**Exercise text**.

**********

Jim Henderson - Vice Chairman, COO
Well, the opportunity there with Decus is a project that Powell has had the lead and established. But it's been a project we've looked at for over a long period of time. And we've looked at several operations there and they simply had either culturally or issues that we felt had some strings to them that we did not want to bring into our financials or our obligation. So we started from scratch with our own people, our own culture. Very, very pleased with what's going on there with it. I think maybe Powell could tag onto that with respect to the individuals (inaudible). Any comments?
Powell Brown - President
Thanks, Jim. I would tell you -- to piggyback on Jim's comment, we definitely -- we do a lot of business in London and it's growing and over the last three years in particular we've spent time looking at several opportunities. And as Jim alluded to, none of those really fit for a number of reasons. And we decided to look for what we always look for which are good people and we've identified a team of people which have started.
We have four people on the ground there and Tony Strianese who is a regional Executive Vice President who started Peachtree Special Risk de novo here in the states in 2000 is in charge of that and is growing that and it's a traditional London broker which serves intermediaries here in the United States, independent retail operations and can work with Brown & Brown. So we're very excited about the opportunities.
Meyer Shields - Analyst
Okay, that's great. And one last question if I can. Is it reasonable to expect as long as there is competition between the carriers that push rates down you'll see a continued sort of compounded offset in terms of commission rates?
Hyatt Brown - Chairman, CEO
A compounded what was that, Meyer?
Meyer Shields - Analyst
The same way you're seeing companies take rate decreases year after year after year, is it reasonable to expect commission rates to sort of drift up year after year or is this a onetime adjustment?
Hyatt Brown - Chairman, CEO
Well, they'll drift up as long as the companies are aggressively seeking business. The moment the worm turns and the prices start to go up they immediately will go down. So the worm isn't close to turning.
Meyer Shields - Analyst
Got it. Thanks so much.
Operator
Steven Labbe, Langen McAlenney.
Steven Labbe - Analyst
Good morning. Just a quick question. I was wondering if you could give us what organic growth would have been excluding the supplemental or the GSCs that were included in this quarter but not last year?
Cory Walker - SVP, Treasurer, CFO
I can calculate that, but it's about $2.4 million. Because remember last year in the first quarter there were no GSCs accrued because we really didn't even know what Travelers' or Chubb's game plans were until the end of April. And so in the second quarter of last year -- of '07 we accrued $3.2 million which was roughly $1.6 million to $1.65 million per quarter. So it was two quarters that we put into the June second quarter year end. So there wasn't anything in the first quarter. So this year there's another 2 point -- The Hartford is now part of the GSC in addition to Chubb and Travelers. And so that amounts to about $2.4 million this quarter.
Steven Labbe - Analyst
So to be apples-to-apples I would have to just use that $2.4 million?
Cory Walker - SVP, Treasurer, CFO
That's correct.
Steven Labbe - Analyst
Okay, thanks, guys.

**********

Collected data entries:
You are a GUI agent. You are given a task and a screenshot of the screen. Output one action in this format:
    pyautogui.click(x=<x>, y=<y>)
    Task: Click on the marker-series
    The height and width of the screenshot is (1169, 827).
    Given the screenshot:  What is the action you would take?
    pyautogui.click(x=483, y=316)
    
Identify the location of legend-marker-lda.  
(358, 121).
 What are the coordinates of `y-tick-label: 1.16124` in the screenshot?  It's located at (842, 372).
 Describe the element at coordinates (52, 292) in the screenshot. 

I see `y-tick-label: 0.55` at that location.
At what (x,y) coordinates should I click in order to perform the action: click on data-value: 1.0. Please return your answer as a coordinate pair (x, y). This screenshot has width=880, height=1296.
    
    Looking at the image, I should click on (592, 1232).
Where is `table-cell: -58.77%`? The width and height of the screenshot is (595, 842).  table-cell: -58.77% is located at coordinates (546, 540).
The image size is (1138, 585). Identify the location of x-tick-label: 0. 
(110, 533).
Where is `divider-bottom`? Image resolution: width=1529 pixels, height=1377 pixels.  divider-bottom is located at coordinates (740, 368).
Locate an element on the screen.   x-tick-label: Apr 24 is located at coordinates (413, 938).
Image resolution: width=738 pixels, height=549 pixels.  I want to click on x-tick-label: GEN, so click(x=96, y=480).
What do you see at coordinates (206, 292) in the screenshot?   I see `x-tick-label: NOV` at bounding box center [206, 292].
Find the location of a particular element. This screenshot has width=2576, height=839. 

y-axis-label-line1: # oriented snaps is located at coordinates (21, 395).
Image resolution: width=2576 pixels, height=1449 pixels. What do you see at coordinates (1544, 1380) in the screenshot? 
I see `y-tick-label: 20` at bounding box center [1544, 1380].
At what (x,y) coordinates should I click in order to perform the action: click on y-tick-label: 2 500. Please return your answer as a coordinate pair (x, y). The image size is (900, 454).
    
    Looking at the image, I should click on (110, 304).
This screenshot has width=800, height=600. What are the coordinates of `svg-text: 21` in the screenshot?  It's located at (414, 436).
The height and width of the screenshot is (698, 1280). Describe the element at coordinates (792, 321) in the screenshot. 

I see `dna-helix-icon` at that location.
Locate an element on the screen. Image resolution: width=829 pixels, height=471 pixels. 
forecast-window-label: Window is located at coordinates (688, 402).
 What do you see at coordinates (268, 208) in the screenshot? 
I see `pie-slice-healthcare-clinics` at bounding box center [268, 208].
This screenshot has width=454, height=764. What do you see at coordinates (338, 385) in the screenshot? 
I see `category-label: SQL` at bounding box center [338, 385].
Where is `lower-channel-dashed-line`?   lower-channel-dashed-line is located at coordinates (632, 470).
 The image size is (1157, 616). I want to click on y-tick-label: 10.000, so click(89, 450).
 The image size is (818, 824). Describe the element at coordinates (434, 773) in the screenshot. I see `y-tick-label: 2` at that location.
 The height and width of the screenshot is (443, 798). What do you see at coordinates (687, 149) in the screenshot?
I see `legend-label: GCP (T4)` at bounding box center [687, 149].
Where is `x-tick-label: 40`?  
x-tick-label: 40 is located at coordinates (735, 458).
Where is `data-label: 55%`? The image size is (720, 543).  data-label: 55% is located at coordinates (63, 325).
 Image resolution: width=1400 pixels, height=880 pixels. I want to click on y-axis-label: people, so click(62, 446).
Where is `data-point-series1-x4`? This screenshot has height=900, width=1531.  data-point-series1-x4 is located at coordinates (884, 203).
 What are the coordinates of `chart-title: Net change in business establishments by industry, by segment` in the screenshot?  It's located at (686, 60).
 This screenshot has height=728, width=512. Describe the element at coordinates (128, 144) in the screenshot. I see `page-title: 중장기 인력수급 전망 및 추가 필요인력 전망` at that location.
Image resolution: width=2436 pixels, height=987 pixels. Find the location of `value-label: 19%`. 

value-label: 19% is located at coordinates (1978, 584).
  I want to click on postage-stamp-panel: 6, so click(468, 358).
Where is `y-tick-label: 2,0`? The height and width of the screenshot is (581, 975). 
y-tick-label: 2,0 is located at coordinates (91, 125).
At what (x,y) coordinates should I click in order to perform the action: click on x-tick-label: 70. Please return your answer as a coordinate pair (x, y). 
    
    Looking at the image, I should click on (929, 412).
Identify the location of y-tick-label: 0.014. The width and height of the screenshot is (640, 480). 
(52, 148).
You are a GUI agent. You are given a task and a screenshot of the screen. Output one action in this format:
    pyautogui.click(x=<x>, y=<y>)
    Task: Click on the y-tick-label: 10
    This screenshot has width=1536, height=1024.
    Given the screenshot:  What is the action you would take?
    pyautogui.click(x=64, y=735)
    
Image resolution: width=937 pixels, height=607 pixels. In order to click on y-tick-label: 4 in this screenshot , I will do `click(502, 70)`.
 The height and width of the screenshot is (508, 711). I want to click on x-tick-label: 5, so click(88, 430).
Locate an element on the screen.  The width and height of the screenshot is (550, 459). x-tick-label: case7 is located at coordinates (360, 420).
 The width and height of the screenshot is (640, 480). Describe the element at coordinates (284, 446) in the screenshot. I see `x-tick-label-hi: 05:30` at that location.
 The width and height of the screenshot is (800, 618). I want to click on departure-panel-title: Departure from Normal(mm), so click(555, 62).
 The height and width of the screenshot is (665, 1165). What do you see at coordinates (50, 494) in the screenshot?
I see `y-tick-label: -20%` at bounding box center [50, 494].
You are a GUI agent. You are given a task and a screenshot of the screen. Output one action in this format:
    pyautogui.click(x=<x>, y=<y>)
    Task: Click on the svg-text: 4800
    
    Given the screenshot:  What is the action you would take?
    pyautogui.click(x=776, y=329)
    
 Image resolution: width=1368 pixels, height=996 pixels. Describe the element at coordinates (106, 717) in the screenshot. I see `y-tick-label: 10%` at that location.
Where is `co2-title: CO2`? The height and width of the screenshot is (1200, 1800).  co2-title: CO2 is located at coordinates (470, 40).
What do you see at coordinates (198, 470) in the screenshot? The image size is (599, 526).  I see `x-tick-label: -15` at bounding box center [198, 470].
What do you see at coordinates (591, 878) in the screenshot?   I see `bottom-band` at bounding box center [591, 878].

**********

In the call transcript, which company became part of the GSC along with Chubb and Travelers? Answer using only the call transcript.

**Your solution**.
The Hartford.